Raping "Indian maidens" for fun?
What's more, I've never heard any Native women clamoring to be called a maiden, which means "spinster" or "winless horse."
But when non-Natives control naming systems, such as those used by college and high school sports teams, anything goes —even if you're a Native person adamantly opposed to being used as a mascot.
Yet the predominant culture tends to think it's more important to hold on to school "traditions," which usually means harboring such names as "Redskins," "Indians," "Chiefs" or "Maidens" — even though such groups as the American Indian Mental Health Association states using Natives as mascots damages the self-identity and self-esteem of Native people.
But what's a little fun at the expense of indigenous people?
No group of people shoulders the burden of identity and esteem issues more so than Native women.
While most racial groups tend to beat up on each other, whites commit 60 percent of violent crimes against Native women, according to the Justice Department.

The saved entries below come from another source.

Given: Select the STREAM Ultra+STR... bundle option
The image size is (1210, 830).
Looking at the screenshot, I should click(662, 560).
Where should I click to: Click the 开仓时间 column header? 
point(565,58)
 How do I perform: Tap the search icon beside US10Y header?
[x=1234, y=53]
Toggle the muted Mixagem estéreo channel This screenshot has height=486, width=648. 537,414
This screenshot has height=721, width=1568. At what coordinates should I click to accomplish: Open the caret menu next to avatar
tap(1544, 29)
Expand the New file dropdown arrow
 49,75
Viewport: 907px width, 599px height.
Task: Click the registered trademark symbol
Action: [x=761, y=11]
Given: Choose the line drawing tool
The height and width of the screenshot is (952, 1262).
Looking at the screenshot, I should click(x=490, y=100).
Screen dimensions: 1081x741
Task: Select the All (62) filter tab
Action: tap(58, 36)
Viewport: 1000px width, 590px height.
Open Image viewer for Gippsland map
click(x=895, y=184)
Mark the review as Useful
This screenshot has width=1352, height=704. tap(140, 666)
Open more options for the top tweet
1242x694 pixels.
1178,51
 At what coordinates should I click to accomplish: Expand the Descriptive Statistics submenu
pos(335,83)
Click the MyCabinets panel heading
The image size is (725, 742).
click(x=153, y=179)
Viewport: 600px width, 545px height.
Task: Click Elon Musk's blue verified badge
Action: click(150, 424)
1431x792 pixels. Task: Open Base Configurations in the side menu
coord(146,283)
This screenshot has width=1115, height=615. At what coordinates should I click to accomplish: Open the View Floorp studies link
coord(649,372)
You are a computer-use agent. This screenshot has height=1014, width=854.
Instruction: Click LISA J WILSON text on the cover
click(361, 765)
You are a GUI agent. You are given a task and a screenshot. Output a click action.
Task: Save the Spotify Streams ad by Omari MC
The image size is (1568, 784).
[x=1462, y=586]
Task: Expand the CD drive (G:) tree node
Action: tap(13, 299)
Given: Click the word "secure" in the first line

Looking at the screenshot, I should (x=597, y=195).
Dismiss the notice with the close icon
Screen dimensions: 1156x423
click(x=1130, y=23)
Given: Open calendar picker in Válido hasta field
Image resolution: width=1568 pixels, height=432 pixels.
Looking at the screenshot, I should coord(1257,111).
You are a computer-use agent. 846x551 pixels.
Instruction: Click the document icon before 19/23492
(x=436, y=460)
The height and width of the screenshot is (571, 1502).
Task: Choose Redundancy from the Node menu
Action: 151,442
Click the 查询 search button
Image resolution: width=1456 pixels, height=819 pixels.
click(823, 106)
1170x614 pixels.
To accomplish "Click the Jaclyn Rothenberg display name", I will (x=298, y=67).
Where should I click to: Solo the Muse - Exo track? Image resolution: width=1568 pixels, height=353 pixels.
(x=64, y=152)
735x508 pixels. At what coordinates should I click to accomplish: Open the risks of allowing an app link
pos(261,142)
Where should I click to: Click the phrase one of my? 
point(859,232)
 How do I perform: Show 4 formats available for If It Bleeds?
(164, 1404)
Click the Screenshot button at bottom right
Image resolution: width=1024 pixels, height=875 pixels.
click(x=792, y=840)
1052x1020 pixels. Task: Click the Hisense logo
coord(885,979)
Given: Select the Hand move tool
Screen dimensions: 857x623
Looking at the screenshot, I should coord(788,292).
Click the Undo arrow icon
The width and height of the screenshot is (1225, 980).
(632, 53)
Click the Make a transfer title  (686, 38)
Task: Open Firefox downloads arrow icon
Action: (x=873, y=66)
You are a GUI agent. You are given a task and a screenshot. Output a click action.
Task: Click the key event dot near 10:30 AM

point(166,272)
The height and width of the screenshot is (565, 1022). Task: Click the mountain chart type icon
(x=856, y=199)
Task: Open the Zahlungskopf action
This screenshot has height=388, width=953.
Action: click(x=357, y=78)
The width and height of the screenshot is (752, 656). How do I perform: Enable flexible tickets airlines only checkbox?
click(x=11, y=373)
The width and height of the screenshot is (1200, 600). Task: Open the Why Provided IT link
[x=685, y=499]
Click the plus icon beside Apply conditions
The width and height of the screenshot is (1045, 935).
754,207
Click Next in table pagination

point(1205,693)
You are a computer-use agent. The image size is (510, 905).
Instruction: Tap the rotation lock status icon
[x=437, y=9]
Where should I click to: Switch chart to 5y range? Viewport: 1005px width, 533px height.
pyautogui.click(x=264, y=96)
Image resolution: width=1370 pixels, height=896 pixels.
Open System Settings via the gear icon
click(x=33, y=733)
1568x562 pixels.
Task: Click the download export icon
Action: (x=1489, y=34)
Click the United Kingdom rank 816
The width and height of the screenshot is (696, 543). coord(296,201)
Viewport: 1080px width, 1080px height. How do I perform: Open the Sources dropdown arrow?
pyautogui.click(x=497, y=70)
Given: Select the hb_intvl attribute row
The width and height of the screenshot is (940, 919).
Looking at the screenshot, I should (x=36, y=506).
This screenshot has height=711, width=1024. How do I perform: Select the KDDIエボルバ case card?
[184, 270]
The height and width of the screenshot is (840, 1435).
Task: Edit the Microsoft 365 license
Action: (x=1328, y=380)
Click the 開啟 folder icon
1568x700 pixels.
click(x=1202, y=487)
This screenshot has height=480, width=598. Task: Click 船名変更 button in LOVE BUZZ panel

It's no wonder Native people in western Montana object to a school on the Flathead Reservation's use of "Maiden" and "Chief" as mascots.
The Ronan Indian Education Committee, Native parents and the Confederated Salish and Kootenai Tribes of the Flathead Reservation asked the Ronan School Board to stop using Native images and symbols on a recently built gym floor.
Francine Dupuis, a tribal citizen on the Flathead, spearheaded these efforts.
Any sense of honor intended for bestowal on Natives gets lost in translation when non-Native fans grab hold. Imagine non-Native fans war whooping, tomahawk-chopping and screaming the word "squaw" at female basketball players.
But Ronan's majority white school board members determined it knew better, voting 5-1 in 2003 to keep the "Chief" and "Maiden" names.
It didn't matter that half the district's student population is Native. Their best argument: Some people like it.
The board could settle this matter based on nothing more than concern for Native students.
Instead Native people have been forced to take their case through a cumbersome legal system. In January, the Montana Supreme Court rejected Dupuis' case and told her to take her complaints to the state Human Rights Commission.
But Dupuis argues this isn't a discrimination case. It's a violation of state constitutional rights — student guarantees to human dignity and the preservation of cultural integrity. Her lawyer, James Park Taylor, petitioned the state Supreme Court for a rehearing on Jan. 17. A ruling is expected soon.
A recent reporting assignment led me to the Flathead Reservation. As I drove by the Ronan Middle School, I decided to stop to look at the gym floor.
I asked the secretary at the front desk if I could see the maiden and chief images. The three women behind the desk tensed up, cleared throats and exchanged looks. One picked up the phone.
About five minutes later, I was escorted to the gym. A news photographer and I barely stepped onto the floor when a gym teacher stepped forward to say we weren't welcome.
A second later, the school's athletic director and former basketball coach, Aaron Griffin, appeared from nowhere, cutting me off from walking any farther. He told me to leave and come back when the superintendent returned.
If looking at the gym floor causes that much tension, I can only imagine what it must be like for Native people living in that community.
But it seems entertainment, a little fun with the Chiefs and Maidens, will continue at the expense of Native people.